-------- Document

Ces tables de concertation [1] ont mis en avant une grande partie des dysfonctionnements de l’assurance chômage. Ce mot « dysfonctionnement » signifie concrètement pour le chômeur toujours plus de précarité et de pauvreté. Oui, tous ces problèmes conduisent à des drames dont nous pouvons mesurer l’ampleur grâce aux permanences de conseil aux premiers concernés que nous avons mis en place sur tout le territoire. Pour résumer en une phrase l’ampleur de la mission : notre société n’est pas du tout adaptée à la discontinuité de l’emploi, toutes les règles sont élaborées pour l’emploi permanent. Actuellement 86% des embauches se font en CDD, le nombre de chômeurs à activité réduite (catégories B et C) a explosé et 6 chômeurs sur 10 ne sont pas indemnisés. Il est donc urgent d’arrêter de mentir avec les mots « plein emploi », pour enfin assurer une réelle continuité de revenus pour tous.

----------------
-------- Données fournies

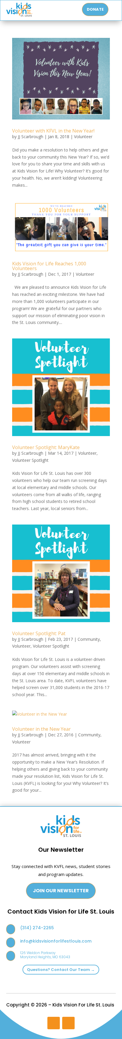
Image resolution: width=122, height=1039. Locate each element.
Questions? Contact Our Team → (61, 969)
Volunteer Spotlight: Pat (38, 633)
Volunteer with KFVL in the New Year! (53, 131)
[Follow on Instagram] (53, 1023)
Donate (95, 9)
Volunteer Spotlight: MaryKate (46, 447)
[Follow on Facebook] (68, 1023)
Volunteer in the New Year (41, 729)
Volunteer (83, 136)
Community (89, 639)
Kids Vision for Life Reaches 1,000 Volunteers (49, 266)
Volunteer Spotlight (30, 460)
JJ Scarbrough (30, 136)
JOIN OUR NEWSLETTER (61, 890)
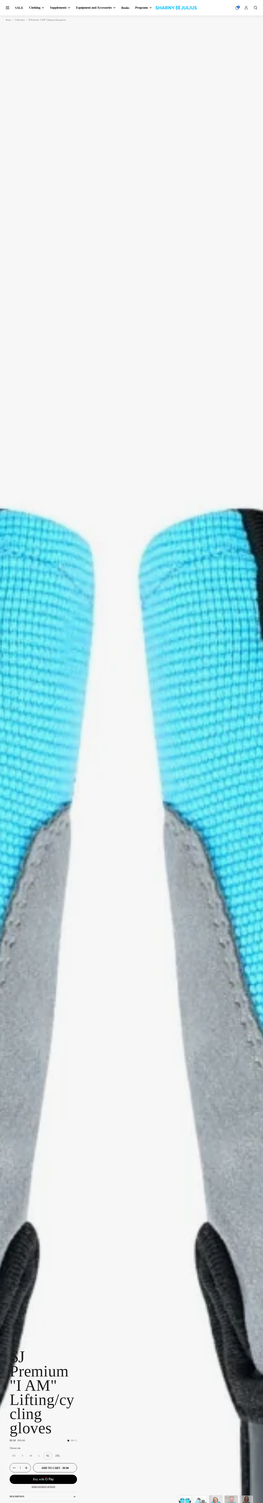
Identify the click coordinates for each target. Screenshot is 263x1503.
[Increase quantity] (28, 1467)
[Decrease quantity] (13, 1467)
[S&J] (176, 8)
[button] (255, 7)
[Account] (246, 7)
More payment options (43, 1487)
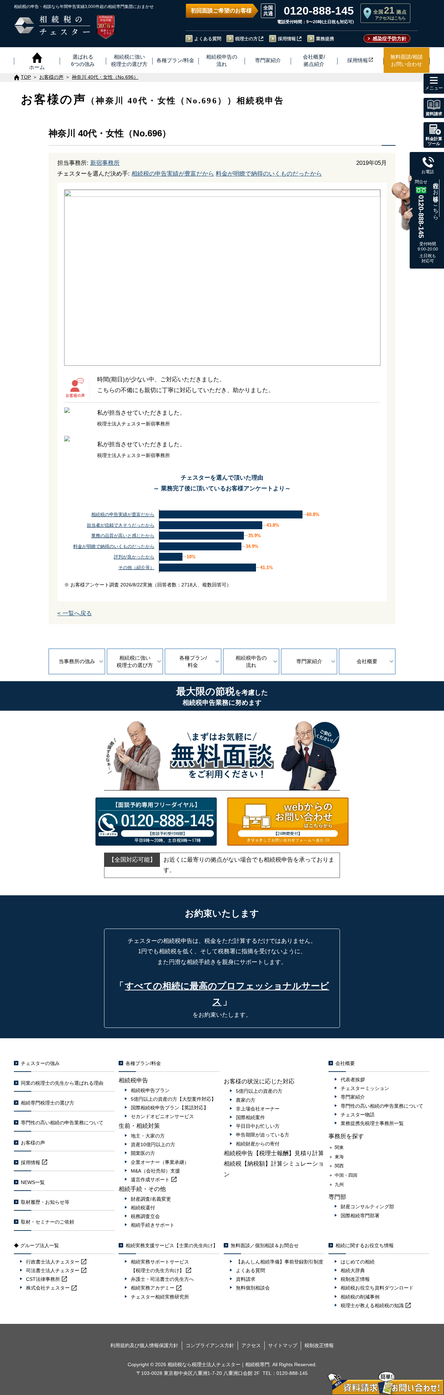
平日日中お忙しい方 (258, 1126)
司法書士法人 (52, 1270)
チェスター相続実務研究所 (160, 1297)
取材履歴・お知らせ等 (45, 1202)
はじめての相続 (358, 1262)
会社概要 (367, 661)
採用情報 (287, 38)
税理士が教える (372, 1305)
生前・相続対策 (139, 1126)
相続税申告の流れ (251, 661)
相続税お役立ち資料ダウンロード (377, 1288)
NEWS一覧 (33, 1182)
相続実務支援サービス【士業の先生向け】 (172, 1245)
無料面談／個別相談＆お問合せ (265, 1245)
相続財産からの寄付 (258, 1144)
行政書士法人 (52, 1262)
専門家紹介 (309, 661)
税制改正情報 (355, 1279)
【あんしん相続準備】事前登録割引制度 (279, 1262)
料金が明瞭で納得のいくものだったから (269, 173)
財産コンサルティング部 (367, 1206)
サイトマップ (282, 1345)
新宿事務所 (105, 163)
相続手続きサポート (152, 1225)
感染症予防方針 (390, 38)
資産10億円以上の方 (153, 1144)
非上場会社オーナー (258, 1108)
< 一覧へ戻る (74, 613)
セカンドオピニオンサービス (162, 1116)
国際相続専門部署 (360, 1215)
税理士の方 (246, 38)
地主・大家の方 (148, 1136)
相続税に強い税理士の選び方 (135, 661)
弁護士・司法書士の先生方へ (162, 1279)
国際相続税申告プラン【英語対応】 (169, 1107)
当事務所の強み (77, 661)
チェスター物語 (358, 1114)
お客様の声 (33, 1142)
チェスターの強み (40, 1063)
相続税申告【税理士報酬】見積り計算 (274, 1153)
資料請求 (245, 1279)
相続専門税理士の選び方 (47, 1103)
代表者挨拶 (353, 1079)
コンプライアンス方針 (210, 1345)
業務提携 (325, 38)
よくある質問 (207, 38)
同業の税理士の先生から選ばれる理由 (62, 1083)
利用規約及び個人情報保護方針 (144, 1345)
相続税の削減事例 (360, 1297)
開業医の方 (143, 1153)
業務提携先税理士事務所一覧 (372, 1123)
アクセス (251, 1345)
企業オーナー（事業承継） (160, 1162)
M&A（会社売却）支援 (155, 1171)
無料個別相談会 (253, 1288)
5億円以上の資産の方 (259, 1091)
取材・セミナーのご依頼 (47, 1222)
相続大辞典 (353, 1270)
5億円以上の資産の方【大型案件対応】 (173, 1099)
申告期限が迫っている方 (262, 1135)
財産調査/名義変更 (151, 1199)
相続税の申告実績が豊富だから (172, 173)
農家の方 (245, 1100)
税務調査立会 (145, 1216)
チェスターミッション (365, 1088)
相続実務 (152, 1288)
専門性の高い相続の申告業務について (62, 1122)
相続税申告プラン (150, 1090)
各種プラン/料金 (193, 661)
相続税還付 (143, 1207)
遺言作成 (150, 1179)
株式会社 (48, 1288)
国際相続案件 (250, 1117)
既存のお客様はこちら (436, 198)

----------------

-- Consignes à suivre --
- 1) D'après le texte sur l'assurance chômage, quelle proportion des embauches se fait actuellement en CDD ?
- 2) Poursuivez, s'il vous plaît, le texte sur l'assurance chômage à partir de sa dernière phrase.

-- Résultats des tâches --
- 1) 86 % des embauches se font en CDD.

- 2)
Il faut réformer profondément le système de protection sociale afin de l’adapter à toutes les formes d’activités discontinues. Prenons l’exemple du dossier « congés maternité ». Vous avez décidé de baisser le seuil de 200 à 150 heures à effectuer dans les 3 derniers mois précédant le congé. Ce toilettage, ne règle en rien le vrai sujet : à droit ouvert égal, être enceinte un jour de l’année plutôt qu’un autre a des conséquences terribles selon les cas. Pour certaines, le congé sera couvert par la sécurité sociale et par l’assurance chômage, pour d’autres, non. Cela est discriminatoire !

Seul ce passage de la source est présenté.